The Victoria and Albert Inn was formerly two separate inns, the Victoria dating back to 1839. They were merged to form The Victoria and Albert Inn. In 2012 local residents put up a fight and took on Tesco and prevented them from changing their pub to a Tesco Express store. In 2019/2020 the Victoria and Albert underwent a major refurbishment.

The Seaton Terrace is now the premier social club in the Village after the demise of the "Top Club". The club has over 850 members and has recently become solvent again, paying off over £250,000 worth of debt and was due to celebrate its "Independence Day" on 4 July after getting its deeds back.

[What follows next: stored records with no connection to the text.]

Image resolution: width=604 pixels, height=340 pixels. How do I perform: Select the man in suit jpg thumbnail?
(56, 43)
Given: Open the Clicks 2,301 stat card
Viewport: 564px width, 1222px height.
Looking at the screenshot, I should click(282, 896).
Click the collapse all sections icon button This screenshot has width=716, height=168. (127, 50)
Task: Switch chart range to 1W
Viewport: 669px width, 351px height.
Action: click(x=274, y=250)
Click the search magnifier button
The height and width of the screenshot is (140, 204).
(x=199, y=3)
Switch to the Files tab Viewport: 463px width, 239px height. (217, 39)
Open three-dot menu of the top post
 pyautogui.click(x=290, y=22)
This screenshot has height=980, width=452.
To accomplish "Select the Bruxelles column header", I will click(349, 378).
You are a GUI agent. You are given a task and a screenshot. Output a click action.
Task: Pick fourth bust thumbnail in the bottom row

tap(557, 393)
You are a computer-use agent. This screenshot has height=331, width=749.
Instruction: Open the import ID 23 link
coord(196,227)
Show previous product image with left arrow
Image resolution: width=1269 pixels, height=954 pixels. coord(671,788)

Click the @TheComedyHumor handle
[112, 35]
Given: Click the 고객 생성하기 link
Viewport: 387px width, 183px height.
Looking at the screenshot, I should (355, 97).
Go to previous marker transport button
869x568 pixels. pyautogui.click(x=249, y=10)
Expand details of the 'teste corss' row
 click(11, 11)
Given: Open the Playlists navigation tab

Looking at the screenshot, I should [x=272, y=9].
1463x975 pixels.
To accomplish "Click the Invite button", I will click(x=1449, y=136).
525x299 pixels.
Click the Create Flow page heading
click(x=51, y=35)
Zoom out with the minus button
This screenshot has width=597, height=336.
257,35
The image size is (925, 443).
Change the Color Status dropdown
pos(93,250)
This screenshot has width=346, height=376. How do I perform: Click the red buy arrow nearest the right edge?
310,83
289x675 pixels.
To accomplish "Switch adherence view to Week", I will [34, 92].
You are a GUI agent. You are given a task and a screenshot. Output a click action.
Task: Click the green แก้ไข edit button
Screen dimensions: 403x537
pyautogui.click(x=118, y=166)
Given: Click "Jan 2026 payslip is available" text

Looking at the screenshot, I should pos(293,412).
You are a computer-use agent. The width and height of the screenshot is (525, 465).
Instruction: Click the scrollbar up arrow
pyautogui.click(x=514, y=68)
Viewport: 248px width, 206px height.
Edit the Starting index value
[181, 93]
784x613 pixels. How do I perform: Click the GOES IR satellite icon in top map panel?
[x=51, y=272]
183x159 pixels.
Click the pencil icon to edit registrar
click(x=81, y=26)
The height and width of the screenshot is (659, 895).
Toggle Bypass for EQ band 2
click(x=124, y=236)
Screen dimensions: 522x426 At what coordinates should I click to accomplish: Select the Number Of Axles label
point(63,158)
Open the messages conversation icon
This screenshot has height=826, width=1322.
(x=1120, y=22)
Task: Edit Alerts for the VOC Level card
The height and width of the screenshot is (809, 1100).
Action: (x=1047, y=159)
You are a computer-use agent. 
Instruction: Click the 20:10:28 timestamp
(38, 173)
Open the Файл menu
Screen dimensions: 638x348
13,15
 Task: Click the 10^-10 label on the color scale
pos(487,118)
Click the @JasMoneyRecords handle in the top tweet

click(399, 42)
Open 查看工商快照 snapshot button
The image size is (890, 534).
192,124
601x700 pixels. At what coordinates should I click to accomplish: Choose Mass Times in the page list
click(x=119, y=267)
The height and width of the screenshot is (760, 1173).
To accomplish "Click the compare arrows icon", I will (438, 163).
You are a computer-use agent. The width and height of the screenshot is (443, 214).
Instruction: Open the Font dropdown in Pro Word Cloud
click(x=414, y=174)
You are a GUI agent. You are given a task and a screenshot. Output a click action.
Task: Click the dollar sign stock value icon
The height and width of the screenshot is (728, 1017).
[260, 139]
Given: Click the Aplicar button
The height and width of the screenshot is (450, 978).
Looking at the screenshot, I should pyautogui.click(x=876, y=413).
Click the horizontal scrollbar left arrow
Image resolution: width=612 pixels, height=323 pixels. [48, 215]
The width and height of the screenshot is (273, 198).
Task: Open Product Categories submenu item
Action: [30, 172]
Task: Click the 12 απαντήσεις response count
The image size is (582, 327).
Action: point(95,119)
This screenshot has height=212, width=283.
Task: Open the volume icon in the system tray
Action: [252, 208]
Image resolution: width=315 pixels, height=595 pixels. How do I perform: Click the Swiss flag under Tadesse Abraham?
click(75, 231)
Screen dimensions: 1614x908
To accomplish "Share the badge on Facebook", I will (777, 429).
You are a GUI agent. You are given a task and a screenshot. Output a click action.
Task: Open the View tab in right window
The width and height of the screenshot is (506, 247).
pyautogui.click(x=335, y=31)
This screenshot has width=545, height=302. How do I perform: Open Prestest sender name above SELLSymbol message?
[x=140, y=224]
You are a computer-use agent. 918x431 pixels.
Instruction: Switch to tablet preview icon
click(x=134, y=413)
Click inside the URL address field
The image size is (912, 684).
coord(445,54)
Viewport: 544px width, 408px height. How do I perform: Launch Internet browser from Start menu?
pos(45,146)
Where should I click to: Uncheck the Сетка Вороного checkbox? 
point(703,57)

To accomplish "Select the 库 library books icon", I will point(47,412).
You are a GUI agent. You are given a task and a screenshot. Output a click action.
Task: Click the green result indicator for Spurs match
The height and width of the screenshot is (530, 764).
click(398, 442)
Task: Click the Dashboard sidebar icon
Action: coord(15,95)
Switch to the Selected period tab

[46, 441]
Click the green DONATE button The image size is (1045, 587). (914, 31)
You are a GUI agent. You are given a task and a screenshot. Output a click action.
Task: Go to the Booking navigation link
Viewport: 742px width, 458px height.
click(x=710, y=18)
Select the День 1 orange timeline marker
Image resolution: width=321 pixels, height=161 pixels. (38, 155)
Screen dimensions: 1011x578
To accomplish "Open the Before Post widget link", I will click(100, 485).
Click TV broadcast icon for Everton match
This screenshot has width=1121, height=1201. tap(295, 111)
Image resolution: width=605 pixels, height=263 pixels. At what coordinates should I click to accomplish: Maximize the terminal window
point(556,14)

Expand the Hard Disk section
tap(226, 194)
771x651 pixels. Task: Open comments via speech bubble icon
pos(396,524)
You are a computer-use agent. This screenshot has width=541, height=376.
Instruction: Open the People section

Coty had a factory in the village following a merger between Procter and Gamble and Coty for the acquisition of their beauty business, once the independent Shultons factory. Shultons formerly manufactured Old Spice aftershave before Procter & Gamble's acquisition of the brand. The factory closed in 2018. Heather Mills bought the 55-acre site in 2019 and said that it would offer vegan businesses manufacturing, storage and office space. According to The Guardian, "Mills said it would make the region a 'world centre for the creation of planet-rescuing ideas' and the 'northern powerhouse for the brightest vegan minds'."

==Landmarks==
Seaton Delaval Hall, taken into the care of the National Trust in 2009, is around 1/2 mi east of the village off the A190.

==Transport==
A railway line runs to the north of the village. A railway station was opened in 1841 but was closed to passengers in 1964. A new station opened on 15 December 2024 as part of the Northumberland Line project, with direct trains to Ashington and Newcastle (Central). There are bus links to nearby Whitley Bay, Cramlington and Blyth as well as to Newcastle-upon-Tyne.

==Education==
The village is served by five main schools:
- Seaton Delaval Parent/Toddler Group
- Seaton Delaval Pre-school (ages 2 – school)
- Seaton Terrace Nursery (closed/demolished)
- Seaton Delaval Community First School (previously "The Station School" before being moved to the same site as Whytrig Middle as part of Northumberland County Council's switch from three to two-tier education)
- Holywell Village First School
- Whytrig County Middle School (moved on to the site of Astley High School as of September 2014)
- Astley Community High School (including Sixth Form and Adult Education)

==Religious sites==
There are a number of Christian churches in the village:
- The Church of Our Lady (Church of England)
- Elsdon Avenue United Reformed and Methodist Church
- Holy Trinity, Seghill (Church of England)

==Culture==
The Seaton Delaval Arts Centre, a small auditorium hosting musical and drama entertainment, often locally produced, is housed in the former Salvation Army Hall in the centre of the village.

==Notable residents==
- Ralph Delaval – Admiral
- George Delaval – Admiral and builder of Seaton Delaval Hall
- Noel Forster – Artist and teacher
- John Gardner – Thriller writer, continued James Bond books
- Ivor Gurney – Poet and composer
- Ray Kennedy – Arsenal and Liverpool footballer
- Laura Pidcock - Former Labour MP for North West Durham
- England football internationals Clem Stephenson and his brother George were both born in Seaton Delaval
- Billy Wilson professional footballer Blackburn Rovers and Portsmouth F.C.